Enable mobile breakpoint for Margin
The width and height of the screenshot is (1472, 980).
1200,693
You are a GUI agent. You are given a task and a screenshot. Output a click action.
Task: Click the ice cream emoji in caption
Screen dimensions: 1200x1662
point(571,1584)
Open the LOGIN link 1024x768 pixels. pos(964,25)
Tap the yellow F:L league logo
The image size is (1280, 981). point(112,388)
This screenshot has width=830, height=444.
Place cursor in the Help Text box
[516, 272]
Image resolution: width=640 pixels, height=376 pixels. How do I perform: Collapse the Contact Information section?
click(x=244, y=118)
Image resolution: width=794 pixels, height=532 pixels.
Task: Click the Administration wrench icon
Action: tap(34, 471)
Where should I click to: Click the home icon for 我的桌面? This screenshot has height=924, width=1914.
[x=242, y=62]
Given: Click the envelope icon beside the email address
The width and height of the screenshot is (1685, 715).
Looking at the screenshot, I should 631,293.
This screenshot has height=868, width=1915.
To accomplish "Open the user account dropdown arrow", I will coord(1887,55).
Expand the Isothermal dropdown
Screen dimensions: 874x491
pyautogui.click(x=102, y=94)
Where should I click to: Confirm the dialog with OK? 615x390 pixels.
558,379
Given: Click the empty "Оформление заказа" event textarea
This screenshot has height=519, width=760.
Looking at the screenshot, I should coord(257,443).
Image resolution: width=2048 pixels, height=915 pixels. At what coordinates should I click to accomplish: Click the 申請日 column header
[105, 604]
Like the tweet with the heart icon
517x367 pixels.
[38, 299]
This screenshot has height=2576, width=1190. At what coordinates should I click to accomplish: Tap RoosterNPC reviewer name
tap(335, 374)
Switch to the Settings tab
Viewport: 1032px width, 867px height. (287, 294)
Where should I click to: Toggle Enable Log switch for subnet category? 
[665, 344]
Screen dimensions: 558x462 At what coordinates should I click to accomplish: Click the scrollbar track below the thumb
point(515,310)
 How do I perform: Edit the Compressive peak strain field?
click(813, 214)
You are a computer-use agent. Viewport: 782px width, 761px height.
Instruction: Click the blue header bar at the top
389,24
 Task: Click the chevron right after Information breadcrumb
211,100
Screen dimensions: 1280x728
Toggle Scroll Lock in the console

Required action :: Could you copy each line in the listing above that includes the word "agent"?

Result below ::
You are a GUI agent. You are given a task and a screenshot. Output a click action.
You are a computer-use agent. Viewport: 782px width, 761px height.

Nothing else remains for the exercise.